Activity - Your answer should be the line containing "[RSS] (224, 232)" and every line after it to the end of the records below, word for word.

Stored data
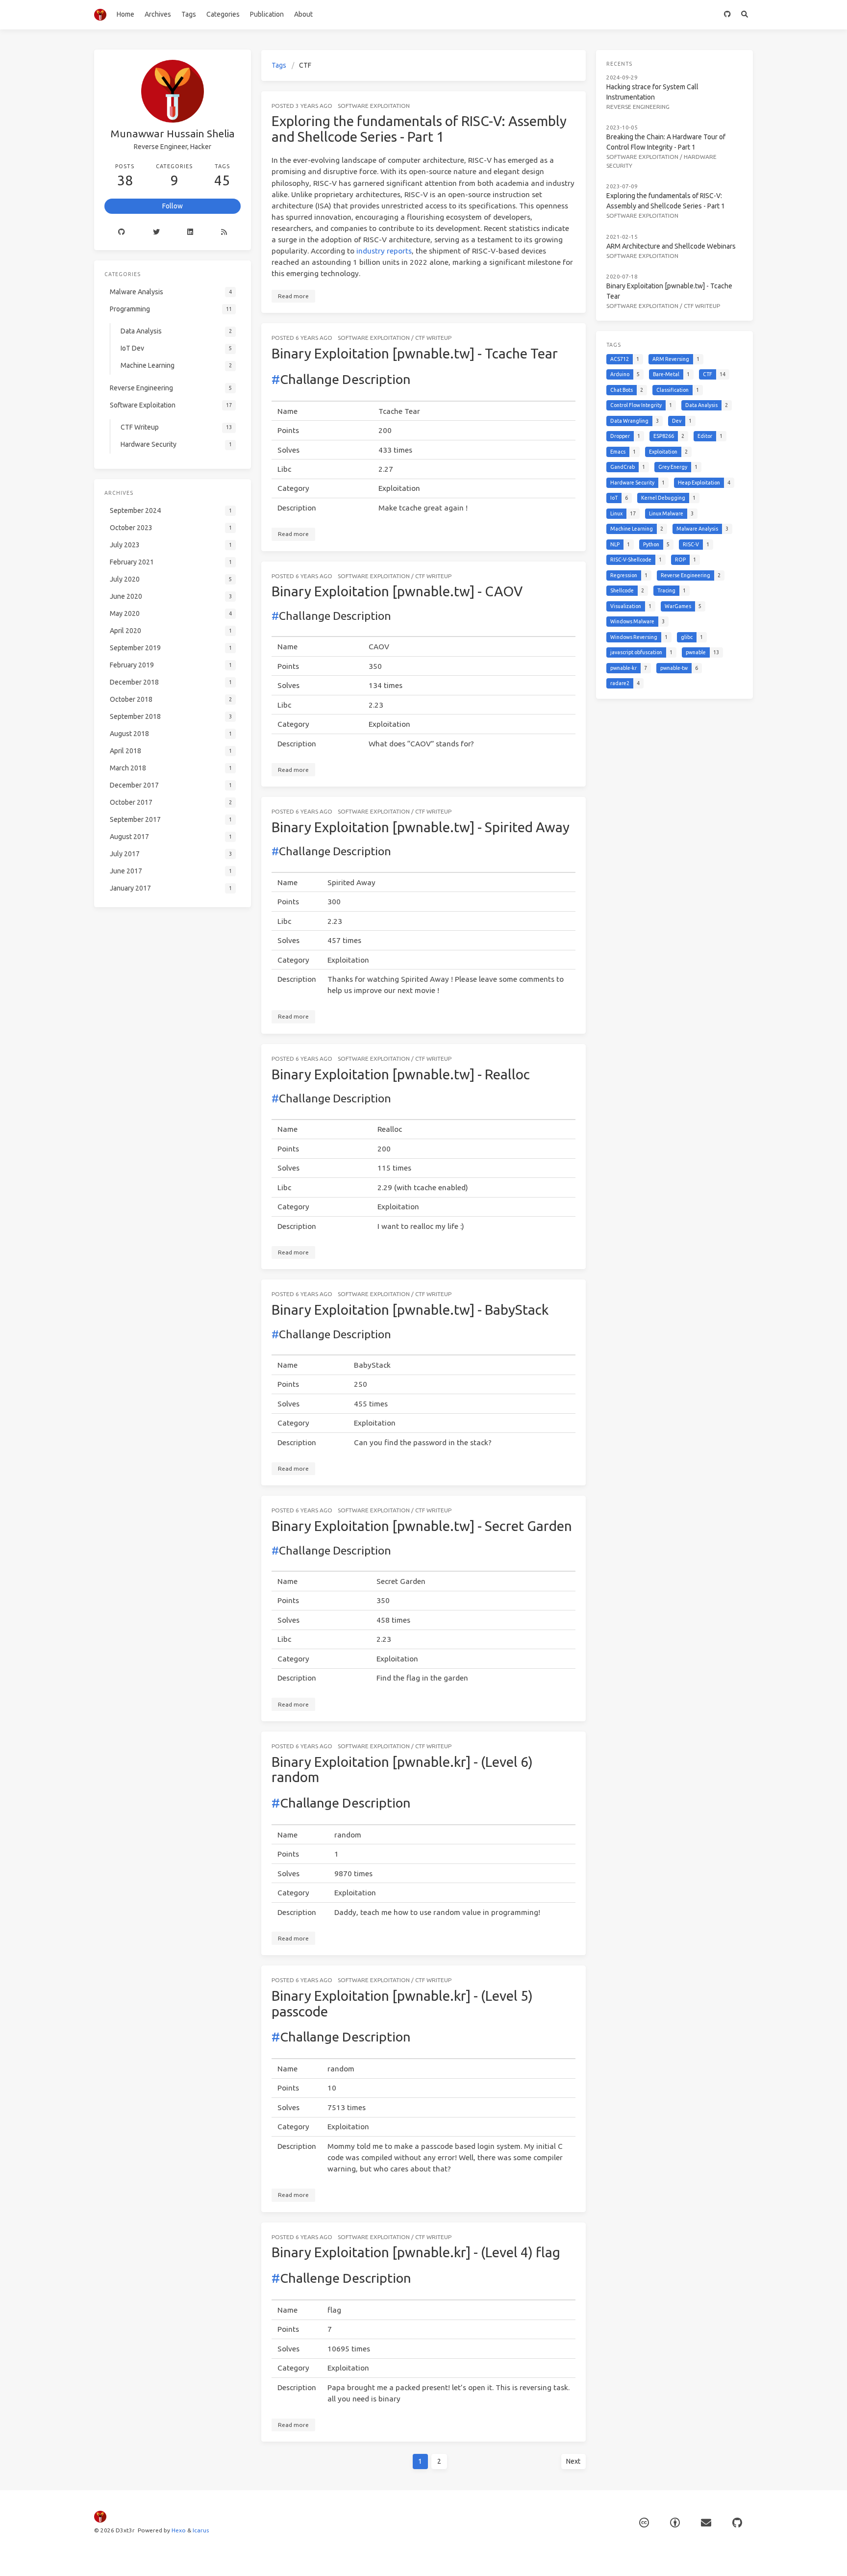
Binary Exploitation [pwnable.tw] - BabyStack (410, 1309)
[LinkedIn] (190, 232)
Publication (267, 14)
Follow (172, 206)
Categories (223, 14)
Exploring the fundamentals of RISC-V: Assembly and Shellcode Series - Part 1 (419, 128)
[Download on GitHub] (727, 14)
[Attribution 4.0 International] (675, 2522)
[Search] (744, 14)
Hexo (179, 2530)
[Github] (121, 232)
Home (125, 14)
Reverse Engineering (638, 106)
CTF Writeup (433, 337)
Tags (188, 14)
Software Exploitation (374, 105)
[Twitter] (156, 232)
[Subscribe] (706, 2522)
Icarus (201, 2530)
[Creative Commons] (644, 2522)
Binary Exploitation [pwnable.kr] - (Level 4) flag (416, 2252)
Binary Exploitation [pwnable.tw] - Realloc (401, 1074)
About (303, 14)
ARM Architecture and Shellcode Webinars (671, 246)
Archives (158, 14)
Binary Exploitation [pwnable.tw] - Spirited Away (421, 827)
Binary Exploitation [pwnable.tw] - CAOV (397, 591)
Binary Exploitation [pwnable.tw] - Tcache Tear (415, 353)
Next (573, 2461)
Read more (293, 296)
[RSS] (224, 232)
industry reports (384, 251)
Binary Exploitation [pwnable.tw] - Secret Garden (422, 1525)
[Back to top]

Answer for this exercise -
[RSS] (224, 232)
industry reports (384, 251)
Binary Exploitation [pwnable.tw] - Secret Garden (422, 1525)
[Back to top]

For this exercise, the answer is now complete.